Fernanda se espremia contra a divisória. Abraçava a própria barriga com um dos braços, enquanto o outro era levado até seu rosto, cobrindo a boca com a mão. Seus olhos estavam vermelhos e lacrimosos, marejados pelo susto, encarando revezadamente Alice, Carolina e Seu Paulo.

Por um momento, ela seguiu sua educação católica. Clamou por uma intervenção divina, orando para que Deus, e não ela, fizesse alguma coisa. Isentou-se de providenciar os devidos cuidados ao ferido, limitando-se a simplesmente contemplá-lo, sem nem ao menos perceber que, com seu headset, já poderia ter chamado uma ambulância.

Contudo, também se perguntava quem se responsabilizaria por isto. Supunha que Alice, sendo a gerente de RH, um cargo mais propício à imunidades do que o cargo de promotora publicitária, poderia não apenas se livrar da culpa, como também empurrá-la para seu colo. Afinal, Seu Paulo estava caído em seu setor, e sangrando em sua central de vendas, não no escritório de Alice.

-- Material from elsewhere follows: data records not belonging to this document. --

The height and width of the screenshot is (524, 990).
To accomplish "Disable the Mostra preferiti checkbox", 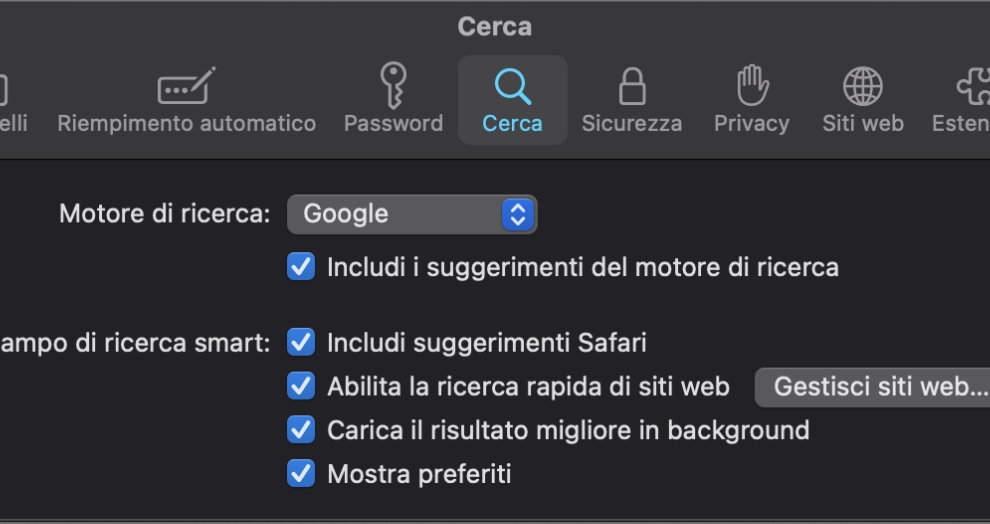I will [x=301, y=473].
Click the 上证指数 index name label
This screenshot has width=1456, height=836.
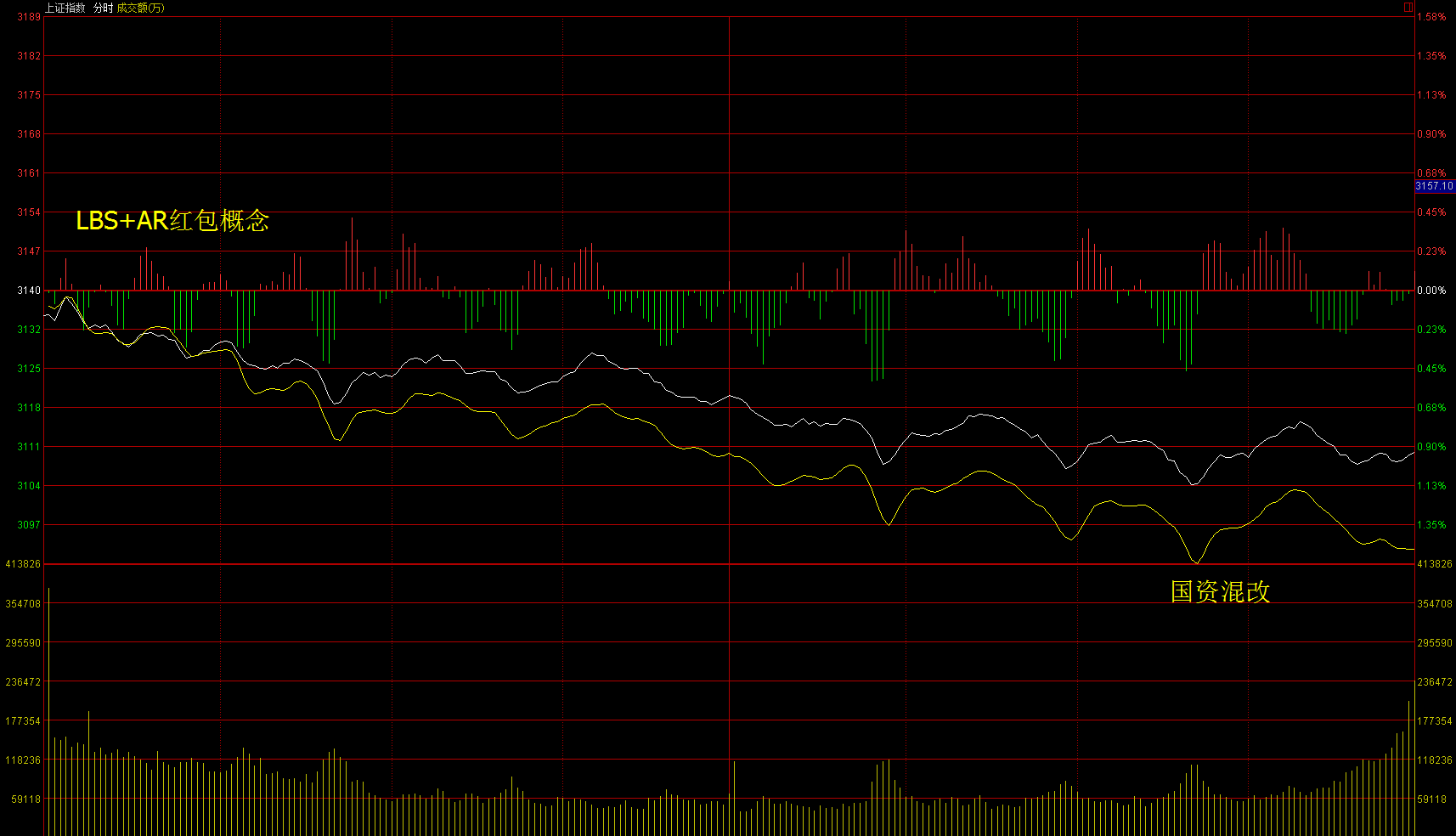coord(65,8)
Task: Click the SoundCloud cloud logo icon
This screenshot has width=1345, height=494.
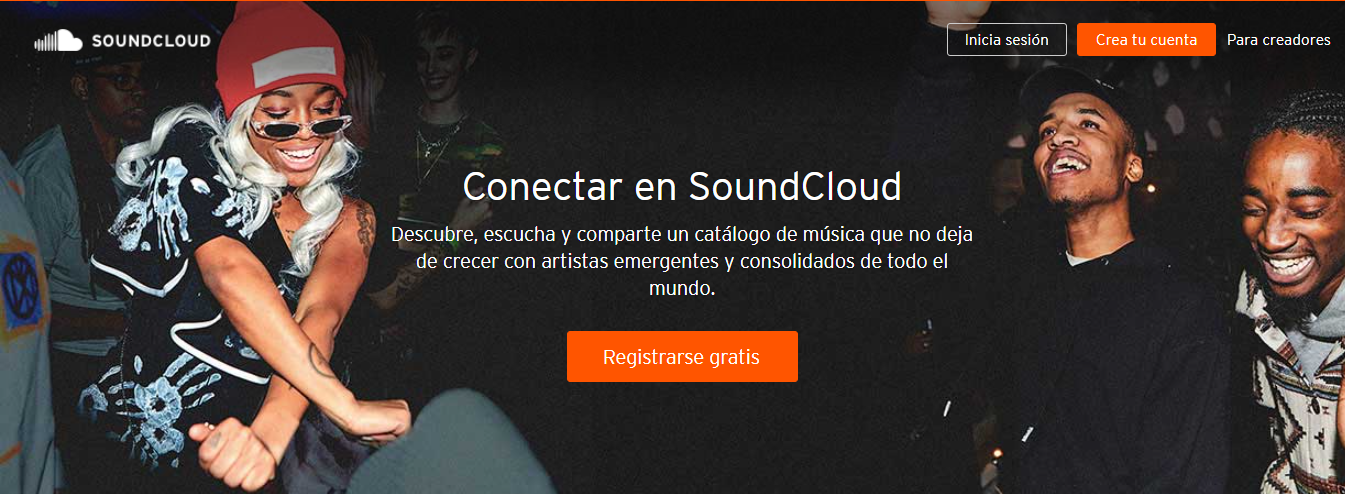Action: 58,41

Além disso, mesmo diante deste horror, também pensava em como cumpriria a meta de vendas do próximo mês. Não acreditava que seus mimos trariam Seu Paulo de volta àquele prédio.

“E isso se Deus já não o tiver levado daqui para sempre. É como se Golias tivesse derrubado Davi, e não o contrário. Uma violência dessas só pode significar uma coisa: Jesus está voltando! É a sexta trombeta!”

Enquanto Fernanda se perdia nestes delírios de perseguição, imaginando prenúncios apocalípticos, Carolina, soltando-se da maçaneta, manteve-se a dois passos de distância de Alice. Lamentou o isolamento acústico do local, que impedira a turma da redação de ouvir a confusão

Não teve pena de Seu Paulo. Se ele pensava que poderia falar com os outros como quisesse, e fazer deles o que bem entendesse, presumindo que ninguém teria coragem de confrontá-lo, só porque usava um jargão de zueiro criminoso, então azar o dele. Sofreu as consequências dos seus atos. Encontrou alguém que lhe respondesse à altura.

Na verdade, para Carolina, que nem precisara tomar parte na pancada, saudoso corretivo à moda antiga, não havia satisfação melhor. Seu Paulo estava esticado no chão, abatido e humilhado, e sem necessidade de que ela assumisse a responsabilidade.

Aquilo era a própria imagem do prazer. Não poderia haver júbilo maior. E ela até poupara-se de futuras represálias, que geralmente eram protagonizadas por parentes e amigos de brasileiros barraqueiros. Era algo comum aos tipinhos incorrigíveis: tinham o apoio de pessoas igualmente sem valor.

Sim, o zueiro caído não era o problema.

O problema era Alice. Mais especificamente: os motivos pelos quais ela o agrediu. Motivos já insinuados na inesperada mudança de linguajar,  minutos antes.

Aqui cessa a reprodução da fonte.